O presidente esbravejou a apoiadores em Minsk neste domingo (16) que o país tinha “tanques e aviões” da Otan (aliança militar ocidental) às suas portas
A oferta de ajuda militar do Kremlin a Aleksandr Lukachenko é um nada sutil lembrete ao Ocidente sobre quem manda naquele canto da Europa, mas não resolverá os problemas do autocrata bielorrusso em casa.O presidente esbravejou a apoiadores em Minsk neste domingo (16) que o país tinha “tanques e aviões” da Otan (aliança militar ocidental) às suas portas. Bom, isso ele sempre teve, já que a Polônia é um dos países mais assertivos do clube liderado por Washington.
Como retórica de unificação nacional, a chance de o autocrata convencer alguém de que o Ocidente está prestes a invadir o país é próxima de zero. As multidões opositoras que foram depois às ruas da capital provaram isso de forma cabal.É o pior dos mundos para Lukachenko. Durante anos, ele foi um parceiro arredio de Vladimir Putin, assegurando os interesses estratégicos (o país é um tampão entre a Rússia e a Otan) e energéticos (um quinto do gás e um quarto do petróleo russos para a Europa passam por lá) em troca de generosos favores.
Na concepção de Putin, tudo isso levaria à fusão dos países sob o chamado Estado da União, um acordo de 1999 nunca totalmente implementado -até porque ele implicaria a perda de soberania de Minsk. Lukachenko, no poder desde 1994, sempre se achou mais esperto que os russos. Obteve duas décadas de energia subsidiada e ainda lucra com a venda de derivados de petróleo refinados em seu território para vizinhos, fortaleceu sua posição interna e não cedeu controle a Moscou.Isso até o começo deste ano, quando Putin perdeu a paciência e cortou subsídios dos hidrocarbonetos que envia a Minsk.

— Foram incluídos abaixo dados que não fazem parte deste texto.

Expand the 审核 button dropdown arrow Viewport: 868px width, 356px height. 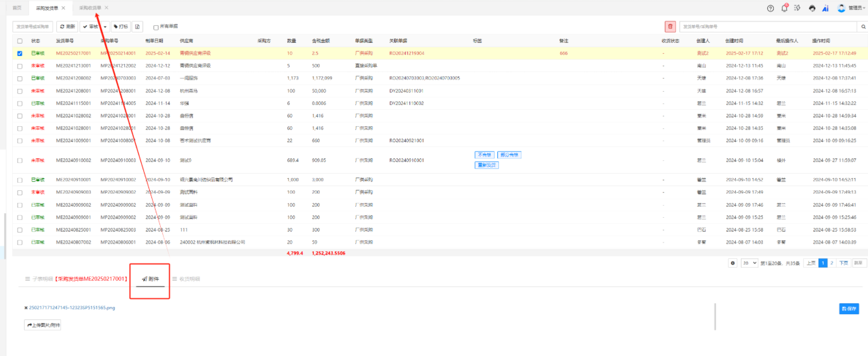pos(105,26)
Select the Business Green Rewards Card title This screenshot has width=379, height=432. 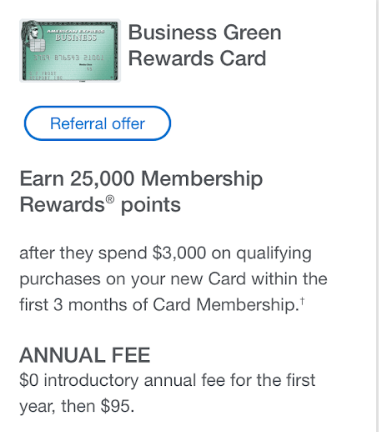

A elite local, que não tem interesse em romper laços com Moscou como a ucraniana, ressentiu-se e produziu dois candidatos viáveis para concorrer contra Lukachenko. O resto, a eleição visivelmente fraudulenta e a repressão subsequente, selou o destino de Lukachenko: voltar-se para Putin. Ele até fez acenos ao Ocidente, como a carta diplomática revelada pelo jornal Folha de S.Paulo na sexta (14) mostrou, mas a União Europeia não deu bola e prosseguiu com as ameaças de sanções.Assim, a conversa entre Putin e Lukachenko neste domingo, com a mensagem pública de que Moscou está pronta para ajudar militarmente devido a “pressões externas”, consolida o retorno do autocrata a um caminho de submissão.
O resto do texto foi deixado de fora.